The Surgeon’s Quarters is the lone surviving major building of a frontier U. S. Army outpost built at The Dalles in 1856. The fort, located along the Columbia River in northern Oregon, was an important waystation for American settlers traversing the Oregon Trail. The location was first settled in 1838 by Methodist missionaries, who called the area Wascopan after the local Wasco Indians. To safeguard the mission station, in 1850 the U.S. military established Camp Drum (later Fort Drum) on a bluff overlooking the river; this was the only U.S. Army outpost on the Oregon Trail between Fort Laramie and the British Fort Vancouver. In July 1853 the outpost was renamed Fort Dalles.
In 1856, Fort Dalles was the main military depot for supplies shipped upriver by steamboat. Assistant Quartermaster Captain Thomas Jordan began constructing new fort buildings with the assistance of his civilian clerk, Louis Scholl, who had studied engineering and drafting in his native Germany. Scholl drew up plans for barracks, stables, outbuildings, and even a guardhouse, all completed in Andrew Jackson Downing’s trademark picturesque architectural style. The buildings formed an octagon around a central grassy parade ground. Of particular note is the Surgeon’s Quarters, which was closely adapted from Downing’s published house designs.

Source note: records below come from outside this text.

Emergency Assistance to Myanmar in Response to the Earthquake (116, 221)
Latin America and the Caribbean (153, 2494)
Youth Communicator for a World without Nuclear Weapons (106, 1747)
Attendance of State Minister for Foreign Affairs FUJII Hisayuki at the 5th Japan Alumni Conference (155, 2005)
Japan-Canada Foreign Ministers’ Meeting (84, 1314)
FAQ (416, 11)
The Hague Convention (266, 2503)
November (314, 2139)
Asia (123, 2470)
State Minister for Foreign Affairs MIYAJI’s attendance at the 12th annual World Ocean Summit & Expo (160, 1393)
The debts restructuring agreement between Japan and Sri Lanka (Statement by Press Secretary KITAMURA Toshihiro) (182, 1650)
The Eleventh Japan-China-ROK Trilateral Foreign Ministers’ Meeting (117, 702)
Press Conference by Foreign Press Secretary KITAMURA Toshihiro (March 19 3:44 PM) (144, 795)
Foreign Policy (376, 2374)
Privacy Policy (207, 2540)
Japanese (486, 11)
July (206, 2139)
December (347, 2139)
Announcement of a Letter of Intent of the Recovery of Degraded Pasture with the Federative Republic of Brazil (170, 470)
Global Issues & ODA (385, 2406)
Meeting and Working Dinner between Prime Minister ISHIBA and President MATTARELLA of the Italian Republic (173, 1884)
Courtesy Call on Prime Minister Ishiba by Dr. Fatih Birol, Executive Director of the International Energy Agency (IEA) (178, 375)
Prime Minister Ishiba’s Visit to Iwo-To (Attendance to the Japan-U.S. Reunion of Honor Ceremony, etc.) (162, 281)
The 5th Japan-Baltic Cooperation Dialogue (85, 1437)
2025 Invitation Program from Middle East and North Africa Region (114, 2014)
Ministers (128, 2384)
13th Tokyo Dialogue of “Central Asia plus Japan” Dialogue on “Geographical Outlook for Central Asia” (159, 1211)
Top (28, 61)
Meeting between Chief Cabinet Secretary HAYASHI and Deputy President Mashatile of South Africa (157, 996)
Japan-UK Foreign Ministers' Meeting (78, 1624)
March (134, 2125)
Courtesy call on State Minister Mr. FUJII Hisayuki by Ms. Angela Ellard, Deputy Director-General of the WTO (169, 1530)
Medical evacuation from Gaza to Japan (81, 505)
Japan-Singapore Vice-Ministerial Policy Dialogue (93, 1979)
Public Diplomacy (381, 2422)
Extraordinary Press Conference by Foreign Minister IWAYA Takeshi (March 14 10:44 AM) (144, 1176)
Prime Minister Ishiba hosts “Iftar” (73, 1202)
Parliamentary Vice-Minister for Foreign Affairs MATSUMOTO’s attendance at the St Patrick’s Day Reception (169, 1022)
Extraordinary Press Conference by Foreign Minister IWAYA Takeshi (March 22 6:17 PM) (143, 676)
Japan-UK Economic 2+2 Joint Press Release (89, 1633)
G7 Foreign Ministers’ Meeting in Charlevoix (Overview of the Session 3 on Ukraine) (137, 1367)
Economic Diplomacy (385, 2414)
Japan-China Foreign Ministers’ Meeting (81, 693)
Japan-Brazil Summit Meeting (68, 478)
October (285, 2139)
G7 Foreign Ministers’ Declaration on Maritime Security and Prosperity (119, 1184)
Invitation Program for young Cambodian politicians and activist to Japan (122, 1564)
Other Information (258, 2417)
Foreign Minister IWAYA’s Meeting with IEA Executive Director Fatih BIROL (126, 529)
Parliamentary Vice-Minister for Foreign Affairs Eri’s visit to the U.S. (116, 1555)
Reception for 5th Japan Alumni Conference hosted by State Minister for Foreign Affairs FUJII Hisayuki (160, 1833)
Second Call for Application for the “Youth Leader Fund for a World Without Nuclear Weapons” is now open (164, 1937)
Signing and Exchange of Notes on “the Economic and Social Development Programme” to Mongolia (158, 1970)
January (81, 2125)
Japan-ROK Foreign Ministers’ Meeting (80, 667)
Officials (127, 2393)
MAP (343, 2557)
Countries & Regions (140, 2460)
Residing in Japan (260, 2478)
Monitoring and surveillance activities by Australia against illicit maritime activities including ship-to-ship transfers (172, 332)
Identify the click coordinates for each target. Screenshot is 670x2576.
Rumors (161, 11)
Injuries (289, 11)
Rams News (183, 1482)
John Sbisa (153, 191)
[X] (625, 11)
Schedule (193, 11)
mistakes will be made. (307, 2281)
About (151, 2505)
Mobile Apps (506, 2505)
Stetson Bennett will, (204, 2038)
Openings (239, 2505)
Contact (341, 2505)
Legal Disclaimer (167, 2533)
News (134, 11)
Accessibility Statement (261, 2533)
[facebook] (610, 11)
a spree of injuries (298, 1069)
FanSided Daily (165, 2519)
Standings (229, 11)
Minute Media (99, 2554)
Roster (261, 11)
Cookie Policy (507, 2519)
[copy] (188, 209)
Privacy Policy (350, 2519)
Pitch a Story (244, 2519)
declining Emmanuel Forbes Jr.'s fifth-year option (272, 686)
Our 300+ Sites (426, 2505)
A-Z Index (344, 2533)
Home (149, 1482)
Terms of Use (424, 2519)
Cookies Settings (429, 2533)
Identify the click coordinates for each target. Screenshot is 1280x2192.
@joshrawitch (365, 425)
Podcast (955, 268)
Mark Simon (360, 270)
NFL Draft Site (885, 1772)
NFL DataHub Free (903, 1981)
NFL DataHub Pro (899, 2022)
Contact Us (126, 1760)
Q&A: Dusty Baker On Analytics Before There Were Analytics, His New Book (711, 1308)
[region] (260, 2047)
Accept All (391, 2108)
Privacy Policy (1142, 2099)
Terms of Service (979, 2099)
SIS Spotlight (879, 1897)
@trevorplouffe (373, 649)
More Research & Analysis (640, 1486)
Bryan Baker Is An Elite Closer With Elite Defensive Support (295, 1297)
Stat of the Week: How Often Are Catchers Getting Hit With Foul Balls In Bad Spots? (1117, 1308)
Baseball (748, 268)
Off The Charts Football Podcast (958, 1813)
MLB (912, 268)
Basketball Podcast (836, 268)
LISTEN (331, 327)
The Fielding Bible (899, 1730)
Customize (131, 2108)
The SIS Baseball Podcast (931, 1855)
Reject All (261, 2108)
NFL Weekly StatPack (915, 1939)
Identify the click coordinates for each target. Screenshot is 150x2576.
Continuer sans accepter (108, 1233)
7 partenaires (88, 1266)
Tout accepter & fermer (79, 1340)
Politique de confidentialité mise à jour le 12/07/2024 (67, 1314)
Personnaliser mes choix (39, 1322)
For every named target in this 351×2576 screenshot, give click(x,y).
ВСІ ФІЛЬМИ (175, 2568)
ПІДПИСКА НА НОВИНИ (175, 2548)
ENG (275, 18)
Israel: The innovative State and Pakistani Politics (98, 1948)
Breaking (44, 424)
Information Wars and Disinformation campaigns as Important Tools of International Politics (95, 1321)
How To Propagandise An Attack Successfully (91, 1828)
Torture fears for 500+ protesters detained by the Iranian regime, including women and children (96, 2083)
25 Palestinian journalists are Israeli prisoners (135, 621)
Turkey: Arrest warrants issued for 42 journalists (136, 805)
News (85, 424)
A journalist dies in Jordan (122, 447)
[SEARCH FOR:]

The Surgeon’s Quarters is a remarkable example of a frontier adaptation of a then popular house design, Downing’s House No. 3, published in The Architecture of Country Houses (1850). Like the published design, the Surgeon’s Quarters is a rectangular longitudinal block with a centered entrance surmounted and sheltered by a large, bracket-supported, second-floor dormer. The exterior is sheathed in vertical board-and-batten siding. As in Downing’s prototype, the pair of slightly projected window bays have small shed roof caps over which the battens continue. The windows are diamond-pane glass, but, in an effort to economize, the arched windows shown by Downing are simplified to use pointed, 45-degree, straight board lumber construction. Even so, Jordan was criticized by his superiors for providing facilities considered too extravagant for this remote western post. This building thus provides intriguing documentation of an antebellum period in which individual army post commandants obtained their own architectural plans for their assigned posts, rather than executing federally mandated designs, as would later be the case.
Fort Dalles was abandoned in 1867, and the property sold in 1877. By that time, fires had destroyed three of the larger officers’ residences, and the remaining structures were in poor condition. In 1904, the Oregon Historical Society assumed responsibility for the site, and authorized the Old Ford Dalles Historical Society to establish a museum. Dedicated volunteers stabilized the Surgeon's Quarters, filled it with pioneer artifacts and memorabilia, and, in 1905, opened it to the public as one of Oregon’s first history museums. The Surgeon’s Quarters is now property of Wasco County, and offers exhibits on early settlement of the area and the military history of Fort Dalles. Aside from the Surgeon’s Quarters, the only other surviving antebellum fort structure is the restored gardener’s cottage.